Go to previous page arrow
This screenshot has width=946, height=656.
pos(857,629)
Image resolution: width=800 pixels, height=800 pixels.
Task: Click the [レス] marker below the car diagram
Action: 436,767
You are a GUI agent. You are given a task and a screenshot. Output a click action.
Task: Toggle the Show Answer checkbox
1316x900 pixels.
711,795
★ ★ ★
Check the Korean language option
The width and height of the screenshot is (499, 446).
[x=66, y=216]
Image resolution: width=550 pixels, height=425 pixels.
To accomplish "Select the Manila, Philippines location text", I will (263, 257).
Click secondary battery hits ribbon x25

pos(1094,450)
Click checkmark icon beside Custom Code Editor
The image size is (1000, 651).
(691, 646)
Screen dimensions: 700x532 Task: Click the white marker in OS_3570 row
★ ★ ★
• **WHAT YOU ARE ASKED TO DO**:
Repeat the stretch of records from the line containing "Image resolution: width=550" through the line containing "Screen dimensions: 700x532", substituting "gray marker" for "white marker" and leaving everything else the same.

• **WORKED SOLUTION**:
Image resolution: width=550 pixels, height=425 pixels.
To accomplish "Select the Manila, Philippines location text", I will (263, 257).
Click secondary battery hits ribbon x25

pos(1094,450)
Click checkmark icon beside Custom Code Editor
The image size is (1000, 651).
(691, 646)
Screen dimensions: 700x532 Task: Click the gray marker in OS_3570 row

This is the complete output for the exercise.